Bitcoin vs. FX
Deutsche Bank recently published a research piece that states 40% of Bitcoin trading is dominated by Japan. Former leveraged retail FX traders, colloquially known as “Messrs. Watanabe”, have accounted for nearly half of all cryptocurrency trading since China shut down cryptocurrency exchanges earlier in the year. It makes sense that “Mr. Watanabe”, has moved on from FX trading to bitcoin trading. EURJPY has a volatility of 7.77% and implied daily move of 0.49%. To put that in perspective, a 5.8% move in EURJPY would be a 6.8 sigma move. Put another way, there is a 1 in 100 million chance of that happening. Also, it requires less leverage to make more money trading Bitcoin than trading FX.
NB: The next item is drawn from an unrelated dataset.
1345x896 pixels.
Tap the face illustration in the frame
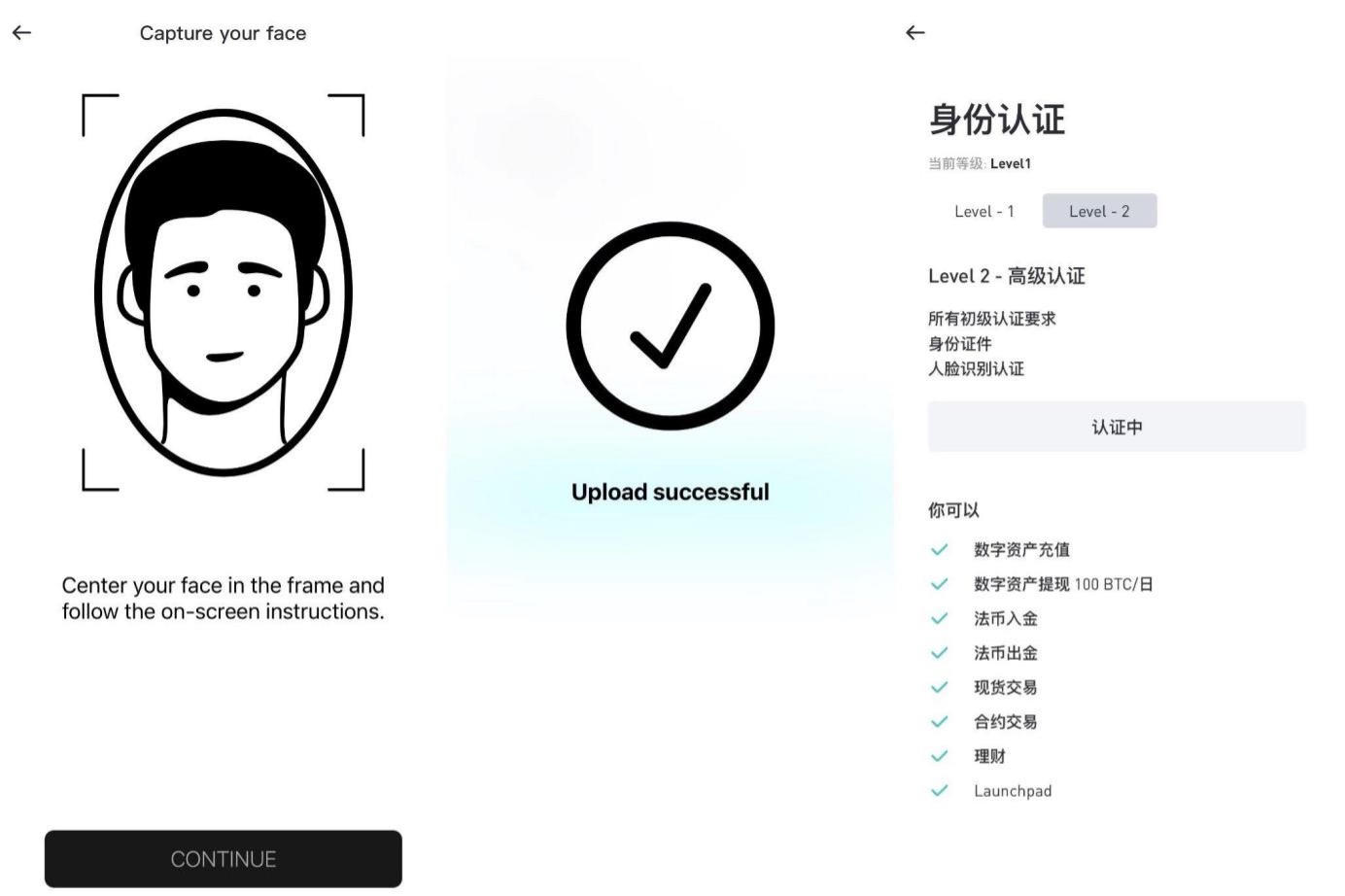(x=224, y=293)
Earlier this year, we pointed out that the Turkish Lira was 2016's most volatile of currency in the world. The Turkish Lira was indeed volatile again this year but still lagged Bitcoin. It has a volatility of 15.1%, with an implied daily move of 0.94%.
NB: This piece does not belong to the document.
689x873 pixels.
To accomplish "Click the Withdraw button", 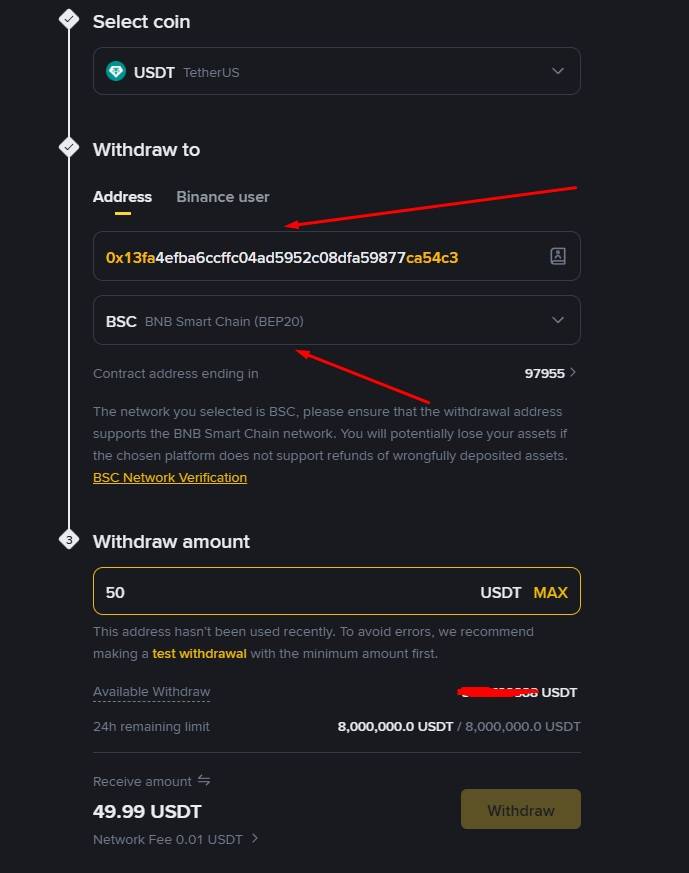I will coord(520,809).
Bitcoin vs Energy Commodities
The above is hardly a surprise as we expected Bitcoin to be more volatile than currencies and equities. How about versus energy commodities which tend to be much more volatile than currencies and equities due to issues like storage constraints and weather. Once again Bitcoin outshines most energy commodities like oil and natural gas. Oil has a volatility of 22.8% and implied daily move of 1.43%, while US Natural Gas has a volatility of 45.4% and implied daily move of 2.84%.